South Korea political divide grows over factory shutdown

South-Korea-political-divide-grows-over-factory-shutdown.   SEOUL, The shutdown of a factory park in North Korea and the debate over the deployment of a U.S. anti-missile defense system is polarizing South Korea’s politicians.

South-Korea-political-divide-grows-over-factory-shutdown
South Korean President Park Geun-hye’s administration is under fire from opposition party lawmakers after the shutdown of a jointly operated factory park in North Korea. Photo by Pat Benic/UPI | License Photo

 

 

 

 

 

 

 

 

 

 

 

 

 

 

The ruling Saenuri Party said criticism is creating an internal “South-South” conflict and backlash, but the opposition Minjoo Party said it is well within its right to censure the government’s recent foreign policy and national security choices, local television network MBC reported.

Kim Moo-sung, the ruling party chairman, said the “majority of voices in the opposition sound as if they are siding with and defending North Korea, not much has changed from its past activist ways.”

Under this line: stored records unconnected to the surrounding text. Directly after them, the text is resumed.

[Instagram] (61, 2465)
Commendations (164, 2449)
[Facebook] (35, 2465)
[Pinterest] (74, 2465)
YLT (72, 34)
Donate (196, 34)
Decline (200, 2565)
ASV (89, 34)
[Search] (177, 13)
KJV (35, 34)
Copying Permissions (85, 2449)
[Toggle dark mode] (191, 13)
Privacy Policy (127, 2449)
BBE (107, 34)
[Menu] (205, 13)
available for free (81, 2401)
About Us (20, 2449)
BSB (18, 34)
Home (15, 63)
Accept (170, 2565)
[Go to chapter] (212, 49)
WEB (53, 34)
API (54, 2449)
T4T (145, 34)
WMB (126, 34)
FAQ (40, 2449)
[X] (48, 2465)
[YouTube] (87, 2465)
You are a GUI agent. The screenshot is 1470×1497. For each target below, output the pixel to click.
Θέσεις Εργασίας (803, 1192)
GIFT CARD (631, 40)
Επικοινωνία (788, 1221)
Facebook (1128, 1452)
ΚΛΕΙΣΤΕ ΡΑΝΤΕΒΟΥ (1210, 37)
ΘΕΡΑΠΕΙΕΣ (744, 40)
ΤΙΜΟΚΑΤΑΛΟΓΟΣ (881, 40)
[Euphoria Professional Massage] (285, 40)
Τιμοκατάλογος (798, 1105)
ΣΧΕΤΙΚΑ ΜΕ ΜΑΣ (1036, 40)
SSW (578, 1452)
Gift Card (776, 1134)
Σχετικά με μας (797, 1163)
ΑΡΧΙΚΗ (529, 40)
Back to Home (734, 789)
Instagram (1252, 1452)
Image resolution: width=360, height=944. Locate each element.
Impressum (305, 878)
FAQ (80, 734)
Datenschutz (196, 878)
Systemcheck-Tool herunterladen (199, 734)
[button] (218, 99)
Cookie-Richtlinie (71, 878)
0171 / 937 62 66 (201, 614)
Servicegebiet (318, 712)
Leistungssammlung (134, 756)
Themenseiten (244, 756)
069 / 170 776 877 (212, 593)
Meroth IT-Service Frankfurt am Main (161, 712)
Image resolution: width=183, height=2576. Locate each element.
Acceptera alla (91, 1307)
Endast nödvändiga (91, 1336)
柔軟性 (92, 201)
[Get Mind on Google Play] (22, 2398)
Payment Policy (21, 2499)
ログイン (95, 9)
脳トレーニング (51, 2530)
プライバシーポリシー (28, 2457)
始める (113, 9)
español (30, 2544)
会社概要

The ruling party has leaned more toward caution in its engagement with the North, while the opposition party, often considered the more progressive of the two, has pressed for policy that is less hostile to Pyongyang.

But ruling party lawmakers are not backing down from supporting a recent Seoul decision to suspend operations at the Kaesong Industrial Complex, citing previous statements that support the claim Pyongyang was using workers’ wages to finance its nuclear weapons and missiles program.

The Minjoo Party’s Lee Jong-geol disagreed and said the joint Kaesong project was the minimum safeguard against armed conflict between the two Koreas.

In a previous testimony, a North Korean defector in the South told lawmakers the lion’s share of the $80 monthly wage the average Kaesong worker received in compensation went to the regime, and that a worker’s take-home pay was less than $5 per month.

Lee said Wednesday the shutdown is an example of policy failure and said Seoul’s slogan of a “jackpot unification,” or promise of economic gain for both sides, has led to division and financial failure, local network SBS reported.

The opposition party lawmaker said after the April legislative elections he would work toward the reopening of Kaesong and added current Unification Minister Hong Yong-pyo should be replaced.

Hong had said he has evidence of North Korea’s misuse of Kaesong funds but later backtracked on the specific statistics regarding improper use.